Le projet PIRATARF a pour objectif de décrypter les mécanismes structuraux, biophysiques et dynamiques d’une famille de régulateurs du trafic cellulaire sécrétés dans les cellules hôtes par les bactéries intracellulaires Legionella pneumophila (maladie du légionnaire, une forme sévère de pneumonie) et Rickettsia prowazeckii (typhus épidémique). Ce dernier pathogène est actuellement considéré comme un agent potentiel de bioterrorisme. Cette famille a été découverte par C. Roy, microbiologiste à Yale (USA) qui collabore au projet pour les études in vivo.

Actuellement, peu de choses sont connues sur ce régulateur chez les légionnelles, et il n’a pas été étudié chez les rickettsies. Ces deux pathogènes ont des styles de vie intracellulaire très différents, ce qui indique que ces régulateurs partagent probablement des propriétés mécanistiques communes, mais pas fonctionnelles. En effet, si les rickettsies s’évadent du phagosome après leur internalisation, les légionnelles au contraire s’y camouflent. Pour cela, elles doivent déguiser l’identité du phagosome, de telle sorte que celui-ci échappe à la voie lysosomale pour former une “Legionella Containing Vacuole” ou LCV où la bactérie commencera à se répliquer. Il est actuellement admis que la “carte d’identité cellulaire” d’une organelle est largement dépendante de sa composition en lipides et des petites protéines G qu’elle présente à sa surface, en particulier les GTPases Arf et Rab. La famille de régulateurs bactériens que nous entreprenons d’étudier est à cet égard intrigante: elle possède en effet un domaine apparenté aux facteurs d’échange (GEFs) cellulaires qui stimulent l’échange GDP/GTP nécessaire à l’activation de la GTPase Arf. Le laboratoire de C. Roy a montré que lors de l’infection cellulaire par Legionella, ce régulateur est sécrété dans le cytosol de l’hôte, où il recrute la GTPase Arf à la surface de la vacuole de réplication (Science, 2002). Cet ensemble de données conduit à l’hypothèse que ce régulateur pourrait avoir pour fonction d’activer Arf de façon illégitime sur la membrane de la LCV. Une fonction d’Arf-GTP sur la LCV pourrait être de recruter des enzymes modifiant les lipides -une de ses fonctions cellulaire établie - participant ainsi au camouflage de la LCV.

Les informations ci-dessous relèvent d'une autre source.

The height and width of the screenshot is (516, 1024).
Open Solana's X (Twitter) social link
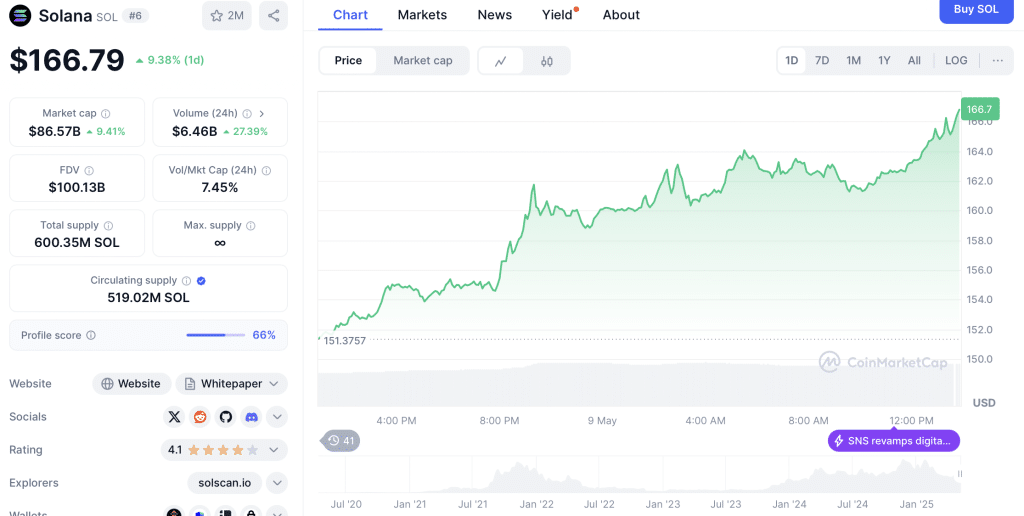point(175,417)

Dans ce projet, les équipes Cherfils (LEBS, CNRS, Gif-sur-Yvette) et Antonny (IPMC, CNRS, Valbonne) combinent leur expertise en biochimie structurale des GTPases du trafic cellulaire et leurs régulateurs, et en reconstitution biomimétique des interactions GTPase/membranes pour décrypter les mécanismes fonctionnels de cette famille d’effecteurs bactériens. Le résultat attendu est la reconstitution d’un “film” intégrant la structure et la dynamique des interactions intramoléculaires, protéine-protéine et protéine-membrane qui régissent la prise de contrôle d’une machinerie centrale du trafic cellulaire par un pathogène humain.